Did he complain? “Unbelievable. Democracy promotes incompetents!” Did he claim he saw “lottery fraud?”
The Athenians would take note. It was a way to predict how someone would conduct himself when he did finally win an office.
As Plutarch says:
He who fails to draw a lot must bear his fortune without taking offense. For those who cannot do this would be unable to sensibly and soberly abide good fortune either.
This is also useful observation for people who aren’t running (or raffling) for office.
Plutarch actually brings in this example in a long Letter of Consolation to Apollonius.
His friend, Apollonius, has just lost a son. What fortune could be worse?

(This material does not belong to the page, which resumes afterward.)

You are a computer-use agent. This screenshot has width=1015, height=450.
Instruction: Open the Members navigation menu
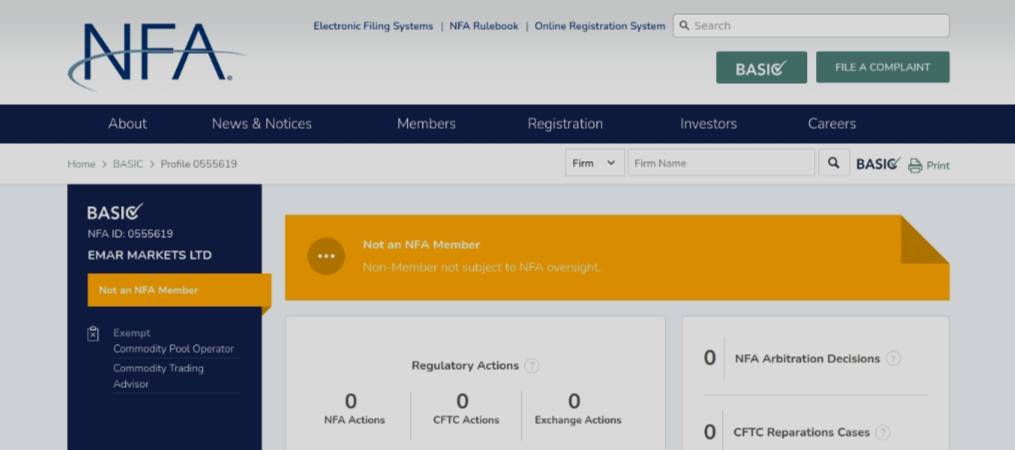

But this was his lot. It was up to him to bear his misfortune with dignity, and with virtue. According to Plutarch, grief is perhaps the most destructive of all emotions.
Grief can literally produce insanity, as one of the poets observed.
But Plutarch’s point with this example, for his friend and for us, is this:
The way you respond to bad luck is an indicator of how you will respond to good luck, which can be just as destabilizing.
Misfortune gives us a chance to “buy the dip” as they say in trading. And so, when good times return, we enjoy more upside.